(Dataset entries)
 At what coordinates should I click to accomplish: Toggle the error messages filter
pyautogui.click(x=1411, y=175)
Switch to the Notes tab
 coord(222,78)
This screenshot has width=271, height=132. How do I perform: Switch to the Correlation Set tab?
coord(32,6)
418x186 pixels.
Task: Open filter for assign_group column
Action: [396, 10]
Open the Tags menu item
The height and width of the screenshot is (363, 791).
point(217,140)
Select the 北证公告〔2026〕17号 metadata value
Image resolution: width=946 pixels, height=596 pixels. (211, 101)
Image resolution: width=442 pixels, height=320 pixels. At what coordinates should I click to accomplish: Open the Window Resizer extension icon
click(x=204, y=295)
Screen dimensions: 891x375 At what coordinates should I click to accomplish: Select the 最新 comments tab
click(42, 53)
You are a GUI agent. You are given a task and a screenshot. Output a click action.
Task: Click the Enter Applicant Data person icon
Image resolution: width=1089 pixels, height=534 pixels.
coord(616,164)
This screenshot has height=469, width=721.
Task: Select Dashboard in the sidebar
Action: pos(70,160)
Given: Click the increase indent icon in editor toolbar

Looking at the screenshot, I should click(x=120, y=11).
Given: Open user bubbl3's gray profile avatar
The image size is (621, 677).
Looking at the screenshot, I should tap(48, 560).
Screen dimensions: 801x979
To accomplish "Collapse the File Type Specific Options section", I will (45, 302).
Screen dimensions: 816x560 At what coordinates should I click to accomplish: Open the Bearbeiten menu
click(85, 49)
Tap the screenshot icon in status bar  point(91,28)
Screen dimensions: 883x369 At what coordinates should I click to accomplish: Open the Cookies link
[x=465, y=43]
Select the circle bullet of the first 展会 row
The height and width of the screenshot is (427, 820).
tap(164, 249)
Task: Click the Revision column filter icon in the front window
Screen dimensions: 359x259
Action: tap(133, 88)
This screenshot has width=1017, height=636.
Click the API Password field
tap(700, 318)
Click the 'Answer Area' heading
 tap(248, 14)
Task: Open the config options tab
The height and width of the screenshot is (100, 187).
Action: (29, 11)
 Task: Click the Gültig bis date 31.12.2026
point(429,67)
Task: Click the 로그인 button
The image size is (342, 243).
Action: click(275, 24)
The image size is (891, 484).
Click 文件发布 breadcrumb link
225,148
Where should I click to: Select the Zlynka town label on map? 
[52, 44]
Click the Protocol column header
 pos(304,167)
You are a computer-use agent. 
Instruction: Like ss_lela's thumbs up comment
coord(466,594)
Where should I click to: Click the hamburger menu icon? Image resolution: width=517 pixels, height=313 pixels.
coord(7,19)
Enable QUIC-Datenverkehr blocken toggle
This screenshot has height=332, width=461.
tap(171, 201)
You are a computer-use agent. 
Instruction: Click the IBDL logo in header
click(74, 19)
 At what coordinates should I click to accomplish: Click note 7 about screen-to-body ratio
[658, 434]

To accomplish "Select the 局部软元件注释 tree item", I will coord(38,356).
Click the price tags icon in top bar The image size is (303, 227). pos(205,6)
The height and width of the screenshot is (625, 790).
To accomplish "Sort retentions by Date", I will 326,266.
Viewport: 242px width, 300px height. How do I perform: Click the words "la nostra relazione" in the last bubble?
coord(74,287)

PROBLEM STATEMENT:
Now write the data shown above out again, word for word.

SOLUTION TO THIS PROBLEM:
 At what coordinates should I click to accomplish: Toggle the error messages filter
pyautogui.click(x=1411, y=175)
Switch to the Notes tab
 coord(222,78)
This screenshot has width=271, height=132. How do I perform: Switch to the Correlation Set tab?
coord(32,6)
418x186 pixels.
Task: Open filter for assign_group column
Action: [396, 10]
Open the Tags menu item
The height and width of the screenshot is (363, 791).
point(217,140)
Select the 北证公告〔2026〕17号 metadata value
Image resolution: width=946 pixels, height=596 pixels. (211, 101)
Image resolution: width=442 pixels, height=320 pixels. At what coordinates should I click to accomplish: Open the Window Resizer extension icon
click(x=204, y=295)
Screen dimensions: 891x375 At what coordinates should I click to accomplish: Select the 最新 comments tab
click(42, 53)
You are a GUI agent. You are given a task and a screenshot. Output a click action.
Task: Click the Enter Applicant Data person icon
Image resolution: width=1089 pixels, height=534 pixels.
coord(616,164)
This screenshot has height=469, width=721.
Task: Select Dashboard in the sidebar
Action: pos(70,160)
Given: Click the increase indent icon in editor toolbar

Looking at the screenshot, I should click(x=120, y=11).
Given: Open user bubbl3's gray profile avatar
The image size is (621, 677).
Looking at the screenshot, I should tap(48, 560).
Screen dimensions: 801x979
To accomplish "Collapse the File Type Specific Options section", I will (45, 302).
Screen dimensions: 816x560 At what coordinates should I click to accomplish: Open the Bearbeiten menu
click(85, 49)
Tap the screenshot icon in status bar  point(91,28)
Screen dimensions: 883x369 At what coordinates should I click to accomplish: Open the Cookies link
[x=465, y=43]
Select the circle bullet of the first 展会 row
The height and width of the screenshot is (427, 820).
tap(164, 249)
Task: Click the Revision column filter icon in the front window
Screen dimensions: 359x259
Action: tap(133, 88)
This screenshot has width=1017, height=636.
Click the API Password field
tap(700, 318)
Click the 'Answer Area' heading
 tap(248, 14)
Task: Open the config options tab
The height and width of the screenshot is (100, 187).
Action: (29, 11)
 Task: Click the Gültig bis date 31.12.2026
point(429,67)
Task: Click the 로그인 button
The image size is (342, 243).
Action: click(275, 24)
The image size is (891, 484).
Click 文件发布 breadcrumb link
225,148
Where should I click to: Select the Zlynka town label on map? 
[52, 44]
Click the Protocol column header
 pos(304,167)
You are a computer-use agent. 
Instruction: Like ss_lela's thumbs up comment
coord(466,594)
Where should I click to: Click the hamburger menu icon? Image resolution: width=517 pixels, height=313 pixels.
coord(7,19)
Enable QUIC-Datenverkehr blocken toggle
This screenshot has height=332, width=461.
tap(171, 201)
You are a computer-use agent. 
Instruction: Click the IBDL logo in header
click(74, 19)
 At what coordinates should I click to accomplish: Click note 7 about screen-to-body ratio
[658, 434]

To accomplish "Select the 局部软元件注释 tree item", I will coord(38,356).
Click the price tags icon in top bar The image size is (303, 227). pos(205,6)
The height and width of the screenshot is (625, 790).
To accomplish "Sort retentions by Date", I will 326,266.
Viewport: 242px width, 300px height. How do I perform: Click the words "la nostra relazione" in the last bubble?
coord(74,287)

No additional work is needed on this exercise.